When the line containing "Task: Click the blue Instructions info icon" is reached, begin transcribing. Continue exactly through the final line of the listing, and return nothing else.

Top of Extracted data

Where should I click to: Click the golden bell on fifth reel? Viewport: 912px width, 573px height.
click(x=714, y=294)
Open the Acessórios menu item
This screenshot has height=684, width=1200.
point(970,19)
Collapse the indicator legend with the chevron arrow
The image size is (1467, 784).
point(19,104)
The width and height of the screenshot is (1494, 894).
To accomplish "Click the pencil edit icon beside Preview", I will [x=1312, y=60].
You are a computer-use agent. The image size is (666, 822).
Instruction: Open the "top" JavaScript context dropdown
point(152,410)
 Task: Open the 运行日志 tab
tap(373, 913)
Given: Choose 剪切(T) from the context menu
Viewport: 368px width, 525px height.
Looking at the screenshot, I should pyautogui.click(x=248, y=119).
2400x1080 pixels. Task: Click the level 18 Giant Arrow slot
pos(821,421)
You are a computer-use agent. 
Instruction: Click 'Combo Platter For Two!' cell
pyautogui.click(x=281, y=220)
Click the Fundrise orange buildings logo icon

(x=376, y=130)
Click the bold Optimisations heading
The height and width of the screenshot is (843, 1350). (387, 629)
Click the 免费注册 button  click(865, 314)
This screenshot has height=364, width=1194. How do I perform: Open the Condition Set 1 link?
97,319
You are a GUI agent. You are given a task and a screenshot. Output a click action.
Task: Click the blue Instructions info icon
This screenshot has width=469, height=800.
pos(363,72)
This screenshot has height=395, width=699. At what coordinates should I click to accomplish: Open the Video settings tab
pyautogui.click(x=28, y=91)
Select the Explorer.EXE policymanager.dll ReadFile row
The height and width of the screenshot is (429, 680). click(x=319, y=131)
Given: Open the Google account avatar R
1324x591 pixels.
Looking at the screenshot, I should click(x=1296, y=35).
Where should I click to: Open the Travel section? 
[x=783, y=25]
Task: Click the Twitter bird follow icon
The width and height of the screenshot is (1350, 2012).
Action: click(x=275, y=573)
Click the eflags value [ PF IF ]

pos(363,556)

Bottom of Extracted data

-- Response to the task --
Task: Click the blue Instructions info icon
This screenshot has width=469, height=800.
pos(363,72)
This screenshot has height=395, width=699. At what coordinates should I click to accomplish: Open the Video settings tab
pyautogui.click(x=28, y=91)
Select the Explorer.EXE policymanager.dll ReadFile row
The height and width of the screenshot is (429, 680). click(x=319, y=131)
Given: Open the Google account avatar R
1324x591 pixels.
Looking at the screenshot, I should click(x=1296, y=35).
Where should I click to: Open the Travel section? 
[x=783, y=25]
Task: Click the Twitter bird follow icon
The width and height of the screenshot is (1350, 2012).
Action: click(x=275, y=573)
Click the eflags value [ PF IF ]

pos(363,556)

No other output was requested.